# Spanging the Pigs



## Shwillam (Mar 8, 2017)

So we just had an interesting interaction with the cops.
We're in Nevada on our way to SLC, stopped to gas jug. We were surprised when the manager came out but didn't say anything to us. A few minutes later a cop rolls in and says he got called about us asking for money, I offered to leave when he said I wasn't allowed to and to please give him my ID.
I asked if I was being detained, the answer being yes, but only because he was checking for warrants and if we didn't have any he was going to give us a $10 has voucher. 
After checking our names and some friendly banter he actually did offer us either $10 in food or $10 in gas. 
He was surprisingly nice other than kind of giving us shit about coming from California and grilled us a bit on if we had recently smoke cannabis or were carrying any in the car.
Long story short, we totally Spanged the cops lol. 
Nevada has treated us surprisingly well this time around. Usually this is one of those states I avoid like the plague but even the pigs have been pretty cool to us.
Thanks Cpl. Thomas for the gas.
Get a better job lol.
Stay safe out there kids


----------



## Deleted member 125 (Mar 8, 2017)

im always surprised when people say they still get vouchers like that, ive never personally been given the old free hotel voucher and kinda figured it had gone away years ago. must be a different deal out west because if you were on the east coast i doubt you would of gotten shit haha.


----------



## Shwillam (Mar 8, 2017)

I've never gotten one before, I was surprised too. 
Never gotten or heard of the hotel voucher before


----------



## Deleted member 125 (Mar 8, 2017)

the last story i read about someone actually getting a hotel voucher was when food stamps were actual paper notes not a debit card type deal. so yea...that was a minute or two ago.


----------



## Brother X (Mar 9, 2017)

Back in the stone age (the 80s to you whippersnappers) gas and food vouchers in the midwest and certain small towns in the west, were a thing. I only used the privilege when I was flat done and busted, but they were handy. I also used a few hotel vouchers when it a was inclement outside. Just sayin', they were a real thing and not mythical. </grandpa>


----------



## Jone (Mar 12, 2017)

I was recently told, while spanging, salvation army in kcmo has 3 day hotel vouchers. I was told 'freinds of a carpenter' in vancoover, oregon, has gas vouchers. I tried calling places for gas vouchers before, they are quite rare. In once met a woman, using a week long motel voucher in soutern oregon. She had two teenage kids with her in her station wagon n those poor kids really needed that. So yeah. I've never used or received any gas or hotel vouchers. I was recently on tribal land, n a woman told me to ask the security at that particular compound, it was a truck stop at a casino, n said they give gas vouchers. I didn't go ask tho. I just moved on.


----------



## FrumpyWatkins (Mar 12, 2017)

I've gotten "vouchers" in the form of convenience store gift cards from the fuzz, kind of a modern spin on the concept of a voucher. They do sell certain chain hotel gift cards at Wallacemart, so this has to be a thing still somewhere.

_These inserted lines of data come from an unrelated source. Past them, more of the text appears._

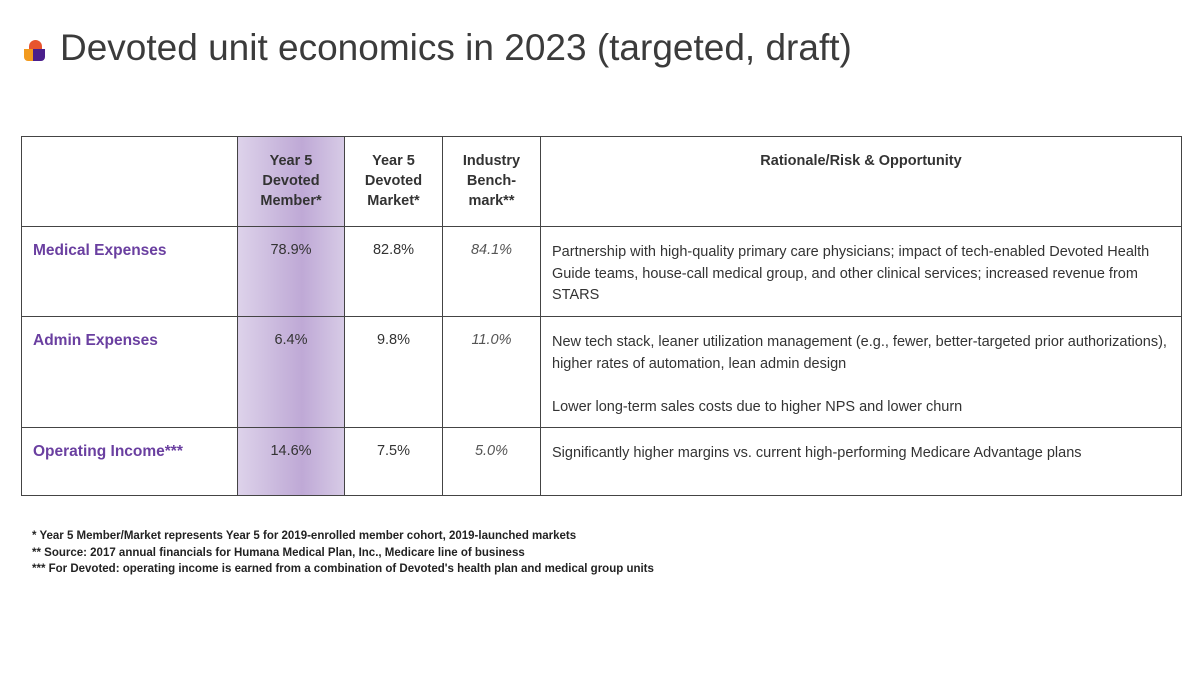 The width and height of the screenshot is (1200, 675). What do you see at coordinates (394, 161) in the screenshot?
I see `header-market-line1: Year 5` at bounding box center [394, 161].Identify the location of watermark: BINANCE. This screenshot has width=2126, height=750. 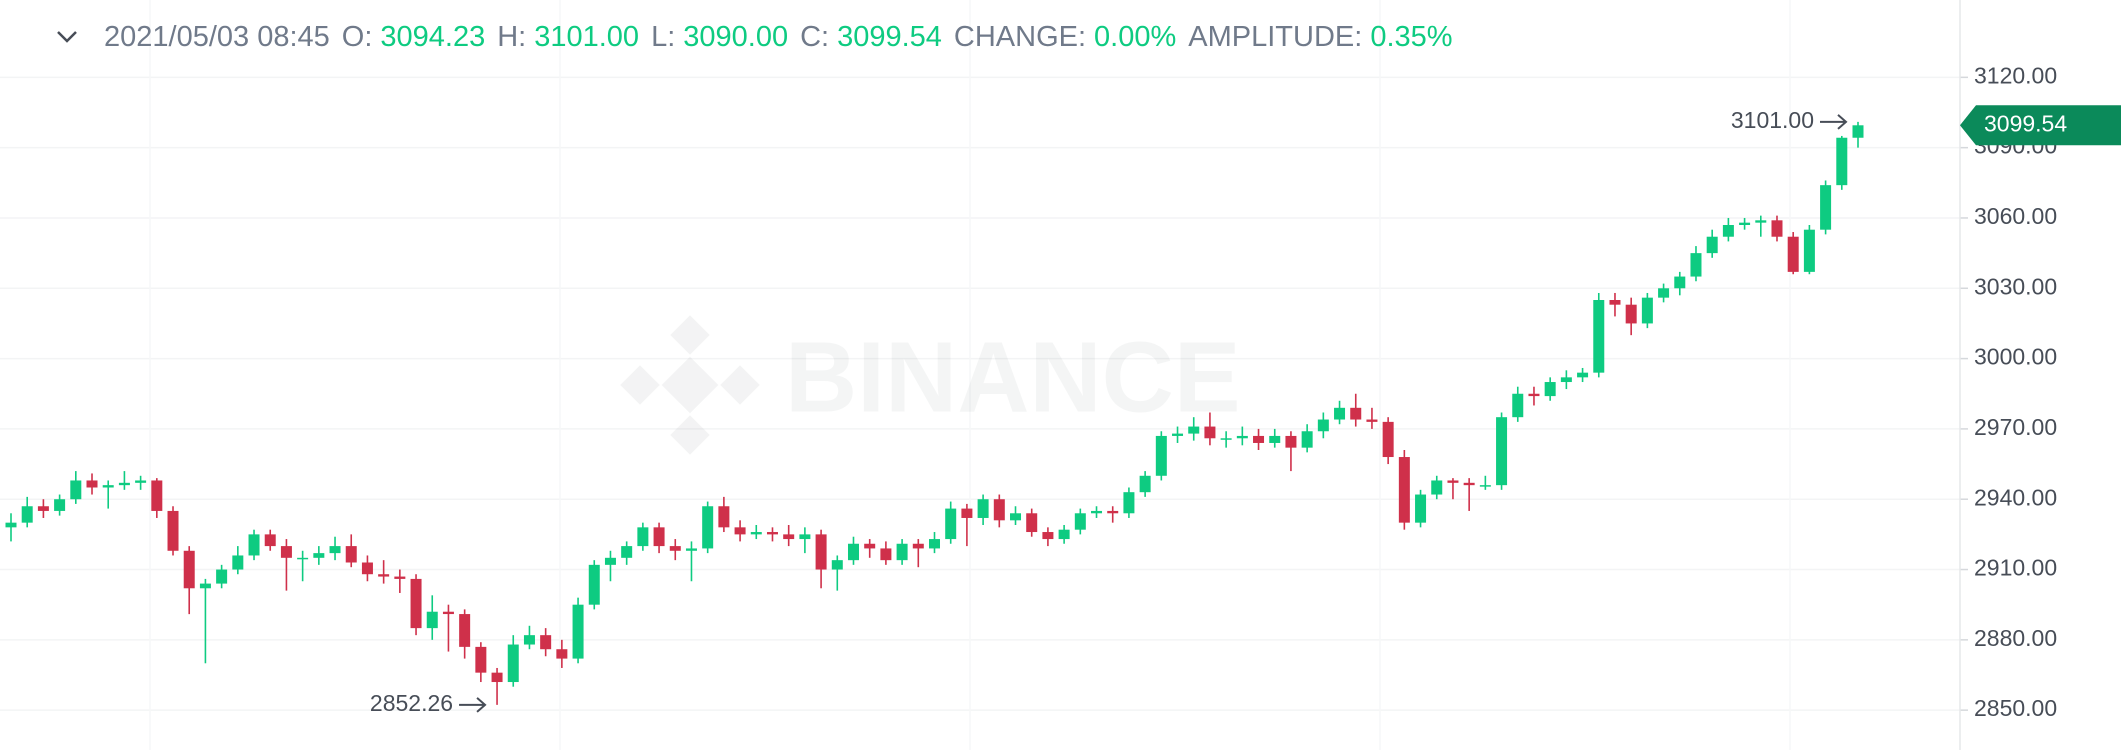
(1013, 377).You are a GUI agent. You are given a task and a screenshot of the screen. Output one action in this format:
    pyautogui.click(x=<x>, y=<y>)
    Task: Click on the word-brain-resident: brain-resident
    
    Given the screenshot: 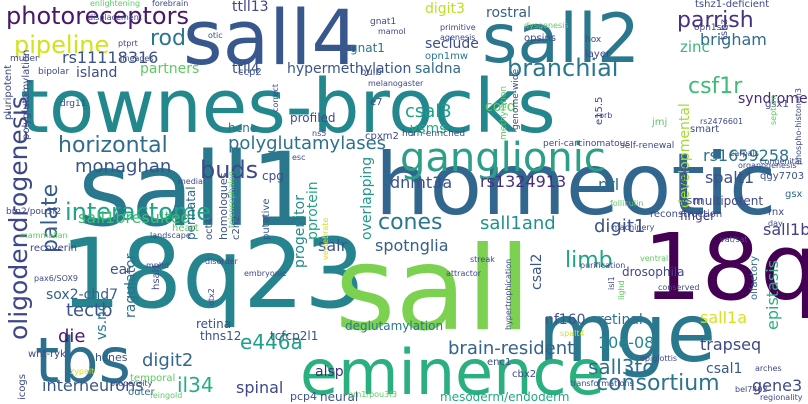 What is the action you would take?
    pyautogui.click(x=512, y=348)
    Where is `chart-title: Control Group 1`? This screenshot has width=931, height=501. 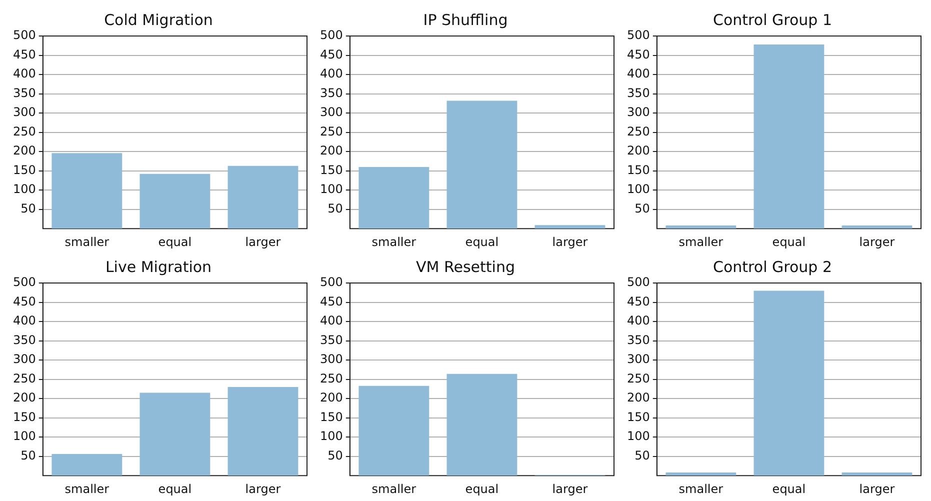 chart-title: Control Group 1 is located at coordinates (772, 20).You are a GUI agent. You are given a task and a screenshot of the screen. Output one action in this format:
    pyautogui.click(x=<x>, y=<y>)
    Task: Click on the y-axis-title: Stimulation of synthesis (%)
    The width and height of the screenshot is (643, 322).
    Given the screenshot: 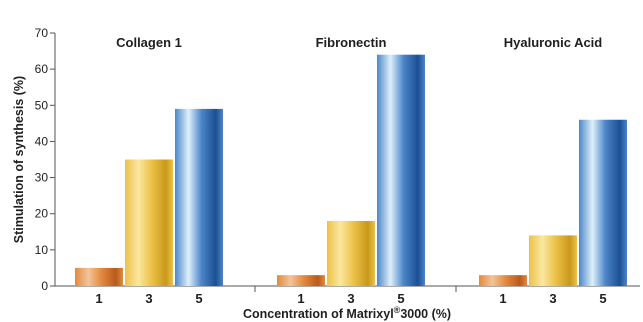 What is the action you would take?
    pyautogui.click(x=19, y=160)
    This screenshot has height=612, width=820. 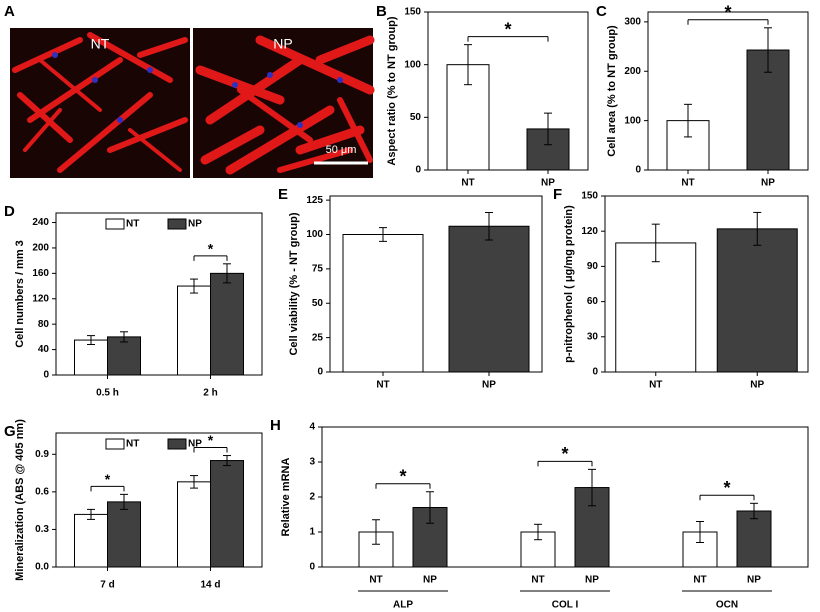 What do you see at coordinates (20, 294) in the screenshot?
I see `y-axis-label: Cell numbers / mm 3` at bounding box center [20, 294].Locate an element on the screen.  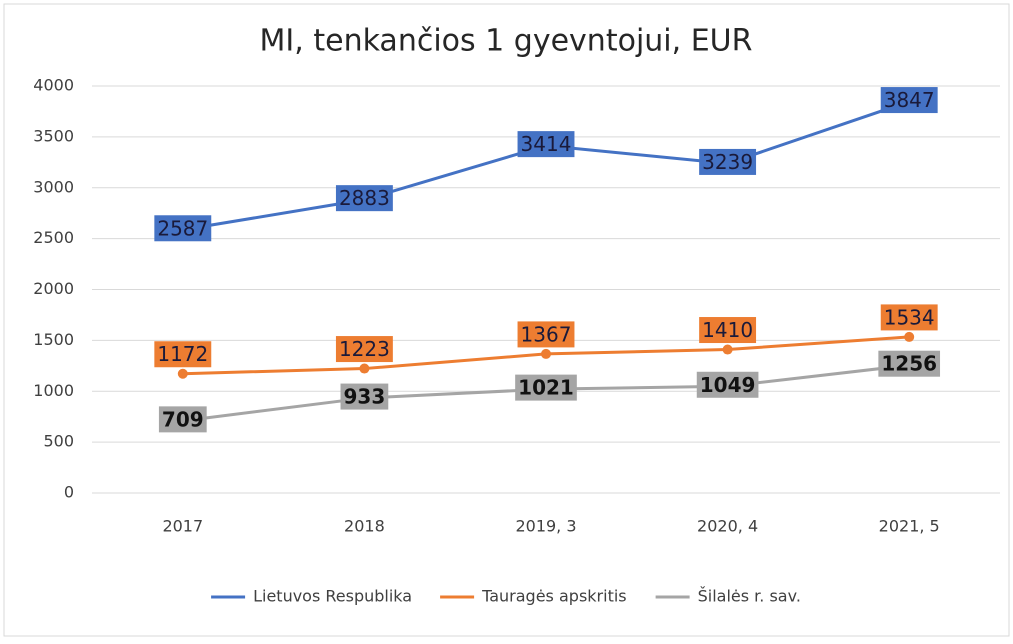
data-label: 1049 is located at coordinates (728, 384).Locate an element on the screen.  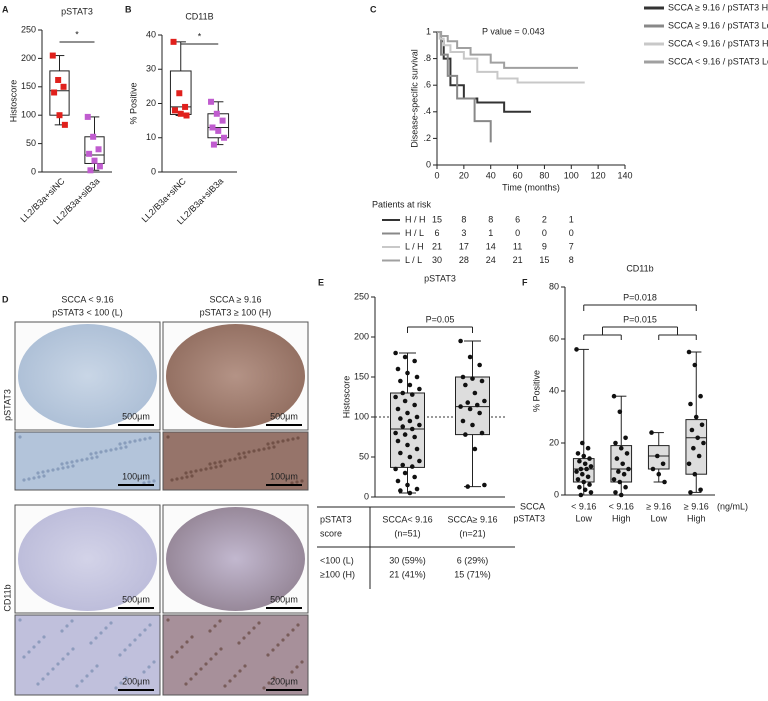
y-axis-label: Histoscore is located at coordinates (13, 102).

They also occasionally have southwest airlines gift cards there too, I'd take that over a hotel...basically free permission to live in the airport once you get a boarding pass, miss your flight and be friendly rarely have I had any extra fee. AND then you get a flight somewhere, AND another airport to live in once you land. That's a triple win.

"Uhh I know I said I'm hungry, but can you buy me this $150 Southwest Airlines gift card instead? Thanks."


----------



## VikingAdventurer (Mar 13, 2017)

The other day, a bicycle cop in Austin, TX gave me a $20 because I was the only dirty kid in a group of about 6 of us who didn't get mouthy when he ASKED us to not take up so much space on the sidewalk. 

I got up, took my dog + pack, and left. The others wanted to argue with him. 

He caught up to me on his bike about 10 minutes later, and he goes "here man, get yourself some decent breakfast in the morning.", and does the old 'handshake money slip' thing. 

I didn't realize it was a $20 until after he rode away and I pulled it out of my pocket to check what he gave me. Lol.


----------



## tacopirate (Mar 14, 2017)

cantcureherpes said:


> the last story i read about someone actually getting a hotel voucher was when food stamps were actual paper notes not a debit card type deal. so yea...that was a minute or two ago.



I think the last time I saw actual "stamps," I was at people's park..

We were stopped for spanging at a rest stop in AL once and they gave us vouchers to grab gas and food. I have a few places give me vouchers for $50 a few times but they're only usable at certain stores. 

I had always heard that Catholic Charities would help with bus tickets, but I've never tried.


----------



## HayleezKomet (Oct 24, 2017)

SlankyLanky said:


> im always surprised when people say they still get vouchers like that, ive never personally been given the old free hotel voucher and kinda figured it had gone away years ago. must be a different deal out west because if you were on the east coast i doubt you would of gotten shit haha.


yea def not on the east!! actually kinda shitty lol


----------



## Hazardoussix6six (Oct 25, 2017)

got a moti tonight from a sweet lady, former officer now volunteer fire fighter. even got a shower and pork chops at the fire house. courtesy of mostly my dude I'm with. got a 5 kick last night in NOLA from a statie, also dudes spange. got a wicked old tattoo of anti cop stuff, but they're usually good ppl...usually..


----------